Mirafiori chi vince e chi perde

ROMA (15 gennaio) - Nell'ultima pagina di questo diario sul referendum di Mirafiori, forse ha senso tirare le somme e tentare di indicare vincitori e vinti senza la presunzione di essere nel Giusto.

1) L'INDUSTRIA
Fra i vincitori il podio va assegnato all'Industria: dopo decenni durante i quali si è celebrata la Finanza e/o i Servizi, l'Italia è tornata ad accorgersi di essere un paese industriale.

2) L'OPERAIO
Vince anche l'Operaio, figura diventata addirittura invisibile negli ultimi anni.

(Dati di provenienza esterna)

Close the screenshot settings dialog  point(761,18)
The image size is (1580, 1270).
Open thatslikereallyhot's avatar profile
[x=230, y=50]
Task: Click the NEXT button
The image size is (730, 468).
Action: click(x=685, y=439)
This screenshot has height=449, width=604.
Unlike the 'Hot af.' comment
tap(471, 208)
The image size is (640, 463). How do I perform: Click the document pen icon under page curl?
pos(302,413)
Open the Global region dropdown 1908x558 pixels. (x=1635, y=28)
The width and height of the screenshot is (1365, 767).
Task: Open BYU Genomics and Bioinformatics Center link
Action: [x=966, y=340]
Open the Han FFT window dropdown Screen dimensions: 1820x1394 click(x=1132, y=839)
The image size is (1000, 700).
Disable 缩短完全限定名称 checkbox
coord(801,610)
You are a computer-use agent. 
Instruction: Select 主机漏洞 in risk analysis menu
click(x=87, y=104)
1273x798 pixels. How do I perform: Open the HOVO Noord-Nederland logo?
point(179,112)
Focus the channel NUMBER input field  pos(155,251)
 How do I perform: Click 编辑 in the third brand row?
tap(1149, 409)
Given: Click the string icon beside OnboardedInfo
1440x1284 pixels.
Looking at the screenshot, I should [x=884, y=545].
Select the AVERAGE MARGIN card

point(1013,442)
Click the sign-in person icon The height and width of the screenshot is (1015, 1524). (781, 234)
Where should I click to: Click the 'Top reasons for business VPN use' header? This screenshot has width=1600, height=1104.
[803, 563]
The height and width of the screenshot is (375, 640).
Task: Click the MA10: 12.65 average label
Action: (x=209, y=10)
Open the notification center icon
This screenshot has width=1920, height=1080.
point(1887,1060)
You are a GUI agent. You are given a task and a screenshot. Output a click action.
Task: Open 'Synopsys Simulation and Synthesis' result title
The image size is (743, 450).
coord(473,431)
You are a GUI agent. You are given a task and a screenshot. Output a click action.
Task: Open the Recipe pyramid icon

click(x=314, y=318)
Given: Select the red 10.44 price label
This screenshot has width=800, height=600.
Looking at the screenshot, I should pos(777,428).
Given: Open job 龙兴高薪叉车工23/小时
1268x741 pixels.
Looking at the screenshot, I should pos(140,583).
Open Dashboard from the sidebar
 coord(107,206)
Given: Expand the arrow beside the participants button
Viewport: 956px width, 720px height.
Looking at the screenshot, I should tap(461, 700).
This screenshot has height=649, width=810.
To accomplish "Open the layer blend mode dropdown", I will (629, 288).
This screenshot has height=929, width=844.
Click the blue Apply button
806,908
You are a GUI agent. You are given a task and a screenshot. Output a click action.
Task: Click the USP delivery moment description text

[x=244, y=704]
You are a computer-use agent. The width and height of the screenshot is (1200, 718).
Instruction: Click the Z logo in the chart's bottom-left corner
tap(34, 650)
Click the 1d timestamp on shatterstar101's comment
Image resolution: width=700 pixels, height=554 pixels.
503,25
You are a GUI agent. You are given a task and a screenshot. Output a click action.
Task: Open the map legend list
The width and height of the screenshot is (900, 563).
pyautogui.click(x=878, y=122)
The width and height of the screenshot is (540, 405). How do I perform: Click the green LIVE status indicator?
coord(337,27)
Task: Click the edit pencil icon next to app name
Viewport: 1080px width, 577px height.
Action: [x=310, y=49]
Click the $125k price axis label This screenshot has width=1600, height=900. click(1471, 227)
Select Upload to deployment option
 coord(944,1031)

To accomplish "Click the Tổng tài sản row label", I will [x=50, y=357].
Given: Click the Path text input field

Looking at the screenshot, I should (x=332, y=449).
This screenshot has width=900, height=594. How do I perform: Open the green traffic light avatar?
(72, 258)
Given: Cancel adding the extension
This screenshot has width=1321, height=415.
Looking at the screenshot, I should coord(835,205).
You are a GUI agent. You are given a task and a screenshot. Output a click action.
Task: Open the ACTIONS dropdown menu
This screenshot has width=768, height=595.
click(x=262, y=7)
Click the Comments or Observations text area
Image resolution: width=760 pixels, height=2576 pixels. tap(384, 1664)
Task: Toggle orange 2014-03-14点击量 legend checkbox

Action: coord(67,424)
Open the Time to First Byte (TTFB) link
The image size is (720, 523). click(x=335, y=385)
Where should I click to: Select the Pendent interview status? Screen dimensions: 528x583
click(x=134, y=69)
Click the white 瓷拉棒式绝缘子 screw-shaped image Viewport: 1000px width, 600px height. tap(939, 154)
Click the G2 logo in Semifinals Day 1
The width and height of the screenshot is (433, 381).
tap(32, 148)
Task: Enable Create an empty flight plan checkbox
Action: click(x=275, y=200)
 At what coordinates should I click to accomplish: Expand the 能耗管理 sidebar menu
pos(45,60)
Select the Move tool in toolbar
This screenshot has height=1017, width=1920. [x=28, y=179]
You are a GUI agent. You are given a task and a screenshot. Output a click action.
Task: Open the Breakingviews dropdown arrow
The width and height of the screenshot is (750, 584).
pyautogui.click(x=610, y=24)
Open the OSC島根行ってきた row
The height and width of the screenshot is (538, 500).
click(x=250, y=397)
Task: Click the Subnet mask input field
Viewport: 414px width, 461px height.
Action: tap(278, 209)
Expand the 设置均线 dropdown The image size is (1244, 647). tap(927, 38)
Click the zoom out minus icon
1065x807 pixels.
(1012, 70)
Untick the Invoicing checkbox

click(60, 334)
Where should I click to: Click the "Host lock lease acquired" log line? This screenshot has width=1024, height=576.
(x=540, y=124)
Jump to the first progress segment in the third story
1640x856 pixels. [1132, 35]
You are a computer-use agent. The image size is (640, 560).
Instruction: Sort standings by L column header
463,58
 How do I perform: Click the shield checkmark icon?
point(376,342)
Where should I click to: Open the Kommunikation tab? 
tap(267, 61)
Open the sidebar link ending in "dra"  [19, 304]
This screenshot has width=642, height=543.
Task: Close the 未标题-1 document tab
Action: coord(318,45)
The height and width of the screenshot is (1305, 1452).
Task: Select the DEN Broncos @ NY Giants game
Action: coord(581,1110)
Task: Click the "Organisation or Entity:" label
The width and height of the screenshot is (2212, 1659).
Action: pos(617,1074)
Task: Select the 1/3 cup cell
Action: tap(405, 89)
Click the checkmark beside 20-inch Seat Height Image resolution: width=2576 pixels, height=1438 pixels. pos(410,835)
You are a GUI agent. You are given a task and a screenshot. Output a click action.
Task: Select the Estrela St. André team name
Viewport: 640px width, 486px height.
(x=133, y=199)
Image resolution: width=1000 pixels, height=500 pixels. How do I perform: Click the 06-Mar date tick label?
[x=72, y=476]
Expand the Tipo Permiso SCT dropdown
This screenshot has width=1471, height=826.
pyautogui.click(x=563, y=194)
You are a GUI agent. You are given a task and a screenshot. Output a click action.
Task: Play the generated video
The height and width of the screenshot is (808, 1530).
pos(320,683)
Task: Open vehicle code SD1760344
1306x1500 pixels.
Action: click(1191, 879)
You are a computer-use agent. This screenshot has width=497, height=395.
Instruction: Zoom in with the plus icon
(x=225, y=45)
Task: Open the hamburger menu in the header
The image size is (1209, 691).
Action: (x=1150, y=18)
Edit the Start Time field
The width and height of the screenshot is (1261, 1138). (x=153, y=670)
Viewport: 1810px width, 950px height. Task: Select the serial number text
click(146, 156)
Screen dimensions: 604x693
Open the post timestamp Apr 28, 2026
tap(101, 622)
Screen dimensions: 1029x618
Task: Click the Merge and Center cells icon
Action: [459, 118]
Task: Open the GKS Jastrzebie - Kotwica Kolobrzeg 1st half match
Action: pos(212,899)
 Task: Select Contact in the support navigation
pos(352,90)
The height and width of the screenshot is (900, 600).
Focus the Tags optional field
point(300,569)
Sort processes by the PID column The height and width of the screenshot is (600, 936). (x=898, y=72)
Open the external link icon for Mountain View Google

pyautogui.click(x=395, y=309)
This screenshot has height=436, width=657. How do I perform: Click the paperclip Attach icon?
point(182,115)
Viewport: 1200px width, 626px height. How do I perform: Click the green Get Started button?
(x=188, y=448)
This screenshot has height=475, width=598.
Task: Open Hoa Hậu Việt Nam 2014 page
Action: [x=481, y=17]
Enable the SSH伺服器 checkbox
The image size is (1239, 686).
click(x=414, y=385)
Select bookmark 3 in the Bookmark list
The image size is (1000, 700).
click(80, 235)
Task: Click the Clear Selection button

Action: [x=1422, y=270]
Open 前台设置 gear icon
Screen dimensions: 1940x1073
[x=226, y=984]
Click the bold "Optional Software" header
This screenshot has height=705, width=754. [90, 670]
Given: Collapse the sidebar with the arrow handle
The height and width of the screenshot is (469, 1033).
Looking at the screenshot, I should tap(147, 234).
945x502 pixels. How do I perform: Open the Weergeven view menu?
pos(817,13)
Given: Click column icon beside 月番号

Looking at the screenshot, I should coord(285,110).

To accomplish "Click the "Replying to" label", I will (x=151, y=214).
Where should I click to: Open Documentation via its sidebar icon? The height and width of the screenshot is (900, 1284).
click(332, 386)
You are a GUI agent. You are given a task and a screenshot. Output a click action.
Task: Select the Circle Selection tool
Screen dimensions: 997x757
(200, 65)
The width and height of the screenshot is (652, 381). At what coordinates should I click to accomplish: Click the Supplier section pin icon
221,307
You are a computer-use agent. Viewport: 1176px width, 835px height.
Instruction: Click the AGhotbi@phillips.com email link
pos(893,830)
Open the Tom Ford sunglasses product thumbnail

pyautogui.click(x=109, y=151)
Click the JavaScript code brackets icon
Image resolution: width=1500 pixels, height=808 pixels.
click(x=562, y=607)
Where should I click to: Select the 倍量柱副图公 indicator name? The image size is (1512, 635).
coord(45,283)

Ora si spera che gli operai in carne ed ossa riescano a gestire bene le loro contraddizioni e a sfruttare il futuro aumento della produzione per rientrare a tutti gli effetti nella classe media. Non è vero che gli operai sono gli ultimi della scala sociale. E' meglio essere operaio che muratore a nero, precario o badante o disoccupato.

3) MARCHIONNE
Conferma di essere una figura atipica per l'Italia. Ha vinto portando un soffio di vita in un paese immobile e depresso. Ma corre dei rischi grandissimi: ha messo il futuro dell'Industria italiana sulle spalle di 5.500 persone. Ha clamorosamente sbagliato campagna elettorale finendo per offendere gli operai italiani nel momento stesso in cui li stava rivitalizzando. C'è da sperare che faccia pochi errori nel trasferire nella relatà il suo progetto globale, affascinante fino ad essere utopistico.

4) FIAT
Non vince e non perde. Qualcuno l'ha vista? Subisce Marchionne e la Fiom urlante guidata dai sindacalisti emiliani (e non torinesi) come una vecchia signora un po' spaesata. Non è stata mai in partita. Resta un po' depressa, come il resto dell'Italia, contrariamente alla rediviva e brillante Chrysler e agli operai americani contenti di potersi rimboccare le maniche.

5) IL SINDACATO
Un po' vince e un po' perde. E' ora che la smetta di litigare. Rischia di finire come in Francia, dove la Cgil e la Cisl locali contano poco più del due di briscola. La Fiom massimalista di Landini è in un vicolo cieco, dovrà trattare con la Fiat. La Camusso ha permesso alla Cgil di impossessarsi della parola d'ordine del "no" ma ora deve spendere questo capitale. Nella Cisl è emersa la preparazione di Claudio Chiarle, segretario Fim di Torino. Ne risentiremo parlare. Si riparlerà anche di Roberto Di maulo, segretario del sindacato "aziendalista" Fismic. Le novità portare da Marchionne gli aprono ampie praterie.

6) LA POLITICA
Perde. Stando a quel che si dice a Torino, la sortita di Berlusconi favorevole alla fuoruscita della Fiat dell'Italia in caso di vittoria del "no" sarà piaciuta a destra ma ha convinto molti operai indecisi a votare proprio per il "no" e certo non è stata gradita al Lingotto. Di Pietro muto a fianco della Fiom e Vendola ai cancelli di Mirafiori non hanno prodotto valore aggiunto. Bersani è parso informato ma fatalmente poco incisivo. Nella memoria resta solo il "sì" netto e convinto dei torinesi socialdemocratici come Fassino e Chiamparino.

7) L'INFORMAZIONE
Bocciata senza appello. Ormai è un classico: la gente vuole capire e il sistema informativo confonde le carte in tavola. Mirafiori è stata l'ennesima occasione per produrre rumore come può fare solo una grande orchestra impazzita. Mai tanti commentatori sono andati in tv a sentenziare su cose di cui non sapevano nulla. Ormai in Italia quasi nessuno studia più. L'economia viene trattata come spettacolo. Chi ha spiegato esattamente cosa prevede sull'assenteismo l'accordo di Mirafiori? In tv si sono viste e sentite sceneggiate, demagogia, stupidaggini e molta malafede. In un Paese che avrebbe bisogno come il pane di semplice buon senso.